Exercise brief
In the records below, find each line that holds "agent" and return it.

Provided information
========================================================================

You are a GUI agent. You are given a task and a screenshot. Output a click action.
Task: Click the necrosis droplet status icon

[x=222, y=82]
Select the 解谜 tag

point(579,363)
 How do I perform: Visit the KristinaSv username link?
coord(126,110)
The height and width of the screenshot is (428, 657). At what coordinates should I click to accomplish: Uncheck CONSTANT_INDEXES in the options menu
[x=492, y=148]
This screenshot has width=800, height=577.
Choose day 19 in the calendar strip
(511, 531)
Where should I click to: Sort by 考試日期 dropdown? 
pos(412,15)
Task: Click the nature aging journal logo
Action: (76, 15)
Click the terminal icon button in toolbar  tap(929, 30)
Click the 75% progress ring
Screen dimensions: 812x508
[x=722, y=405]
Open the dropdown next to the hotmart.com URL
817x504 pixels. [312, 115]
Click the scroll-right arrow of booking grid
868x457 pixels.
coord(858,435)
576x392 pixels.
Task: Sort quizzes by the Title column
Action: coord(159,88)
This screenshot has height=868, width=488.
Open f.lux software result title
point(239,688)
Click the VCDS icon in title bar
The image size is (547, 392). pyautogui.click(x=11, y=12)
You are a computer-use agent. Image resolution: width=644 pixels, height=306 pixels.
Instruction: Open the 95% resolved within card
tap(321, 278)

========================================================================

Solution for this exercise
You are a GUI agent. You are given a task and a screenshot. Output a click action.
You are a computer-use agent. Image resolution: width=644 pixels, height=306 pixels.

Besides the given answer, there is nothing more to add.